Diary of a single mother.
Hello my fellow hivers, hope December met you all in good condition.
I am here to share my experience and challenges as a single mom of two children a male and a female.
Most people in the community where I grew up and even in most societies don't like seeing single mothers around them. Some speak ill of single mothers and disrespect them, saying all sorts of things against them. Some even go as far as to treat single mothers like trash.
Most ignoramus men will come around, wanting to take advantage of single mothers because they think that single mothers are "loose" and that no one would rise up in defense for them.
As for me, when I noticed the stigma trend, I stood my ground. I didn't allow anyone to disrespect me. I know my own story and only I know why I am a single mom today. I did not ask or wish for it but since that is the state where I found myself, then I must help myself to work hard and survive.
Being a single mother of two young adults is very complex but I need to say it the way it is with me,
My young adult children are not easy to deal with especially when they are away in the university studying. I work hard to provide for my children and be there for them as both mother and father figure.
Truth is, sending the children to school, clothing them, taking care of the children especially when they are sick or hungry or when they are been bullied at school and in the environment, is difficult.
Young adults are very difficult to deal with especially when they "think" that they are right when you as a mother knows that they are wrong.
Most times they fight themselves for minor things and quarrel. They even keep things away from themselves but later they will settle and come back together, without anyone mediating between them.
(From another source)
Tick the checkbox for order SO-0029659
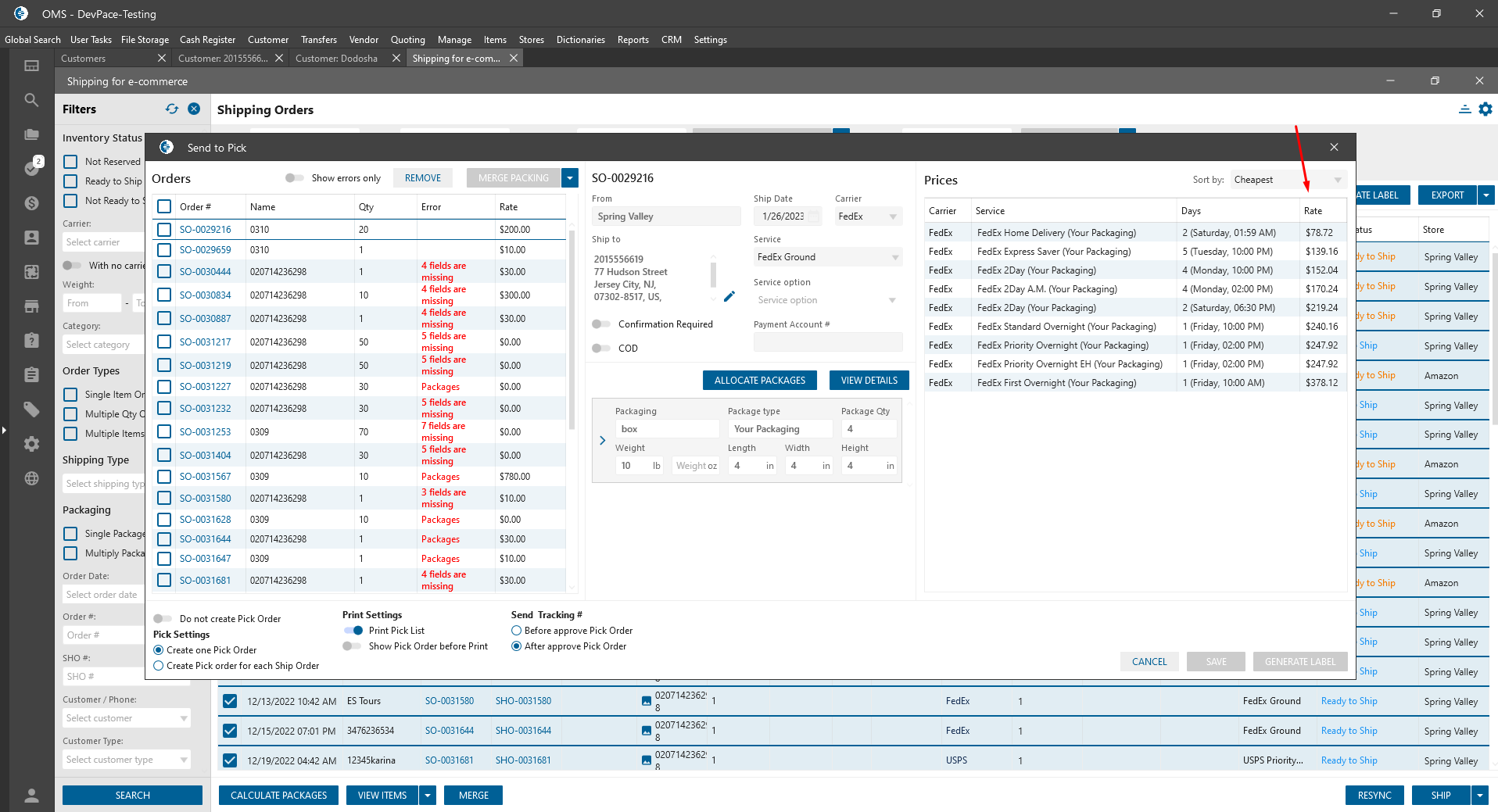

It always gives me joy whenever I see them cooperating and living in love as siblings.
On this journey of single motherhood, there are times when I will be in serious pains, needing someone to talk to and share my pains with but then there is no one to talk to or cry out to and so I bottle my pains within me. Sometimes, I end up talking to myself in order to free my mind from some agony.
I have observed that most single father's walk freely in the community than single mothers. Is being a single mom a crime or did we ask for this situation?
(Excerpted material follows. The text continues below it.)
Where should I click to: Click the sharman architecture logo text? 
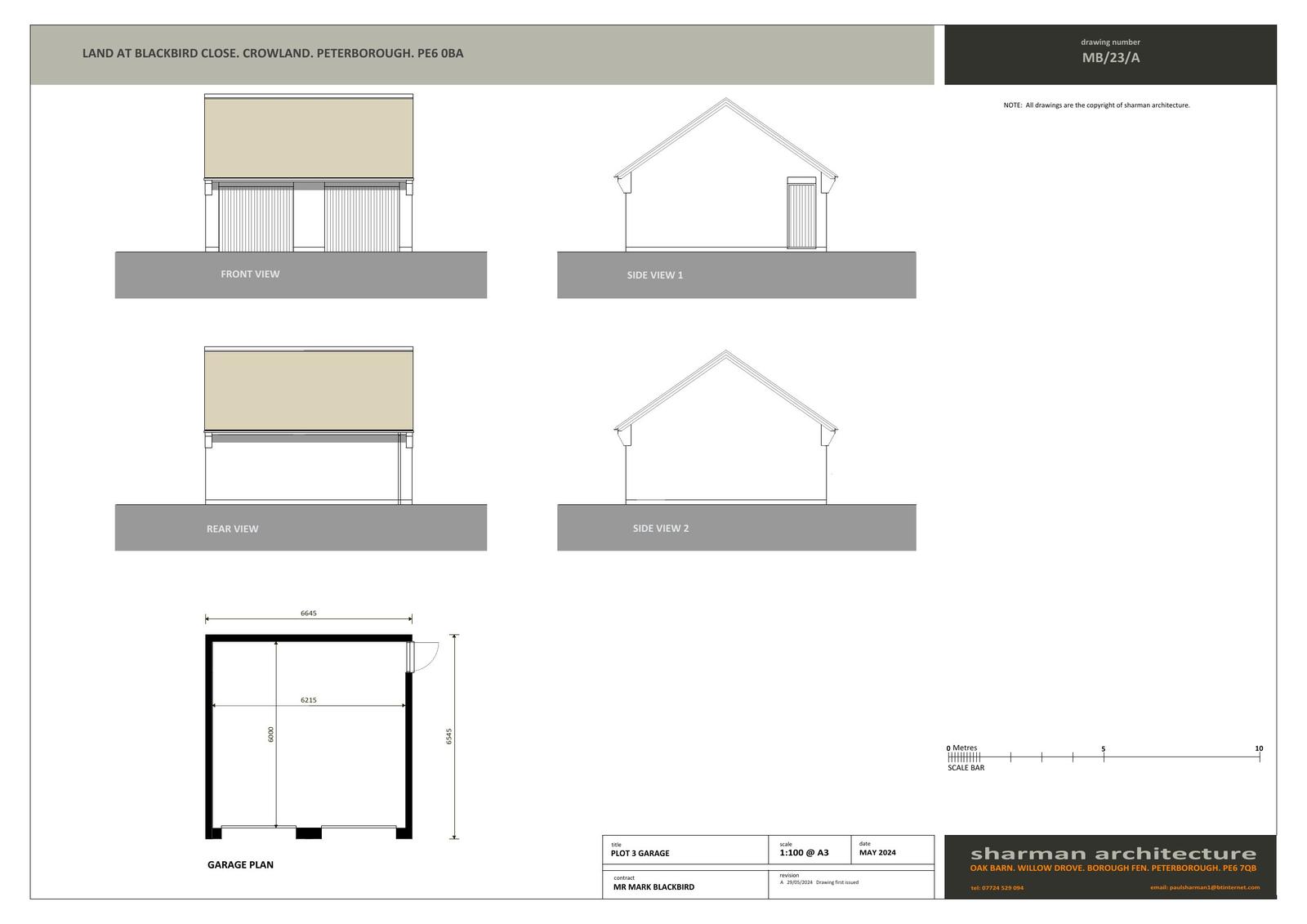coord(1113,854)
I feel it is very painful and hurtful to be treated with disdain after sacrificing everything for the children to be okay, for them to be on par with other children in the community and for them to be able to hold their own. I cry anytime I witness children insulting their parents, stressing them and causing them heartache.
Single mother's go through lots of pains and heart break just to care for their children. It is even more painful when she cannot meet the children's needs at some points in life. Personally, when my children make requests for something and I cannot provide it as at when due, it makes my heart to be heavy and I cry secretly. My prayer is that my children will fulfill destiny and be great in life. That all my labour will not be wasted.
Thanks for reading till the end.
Images used are mine.
More grace to you for all your efforts and may you live to reap the fruit of all your labour on these kids.
Your children are lovely by the way😁
Amen 🙏🏽 and thanks for stopping by. May God bless everyone.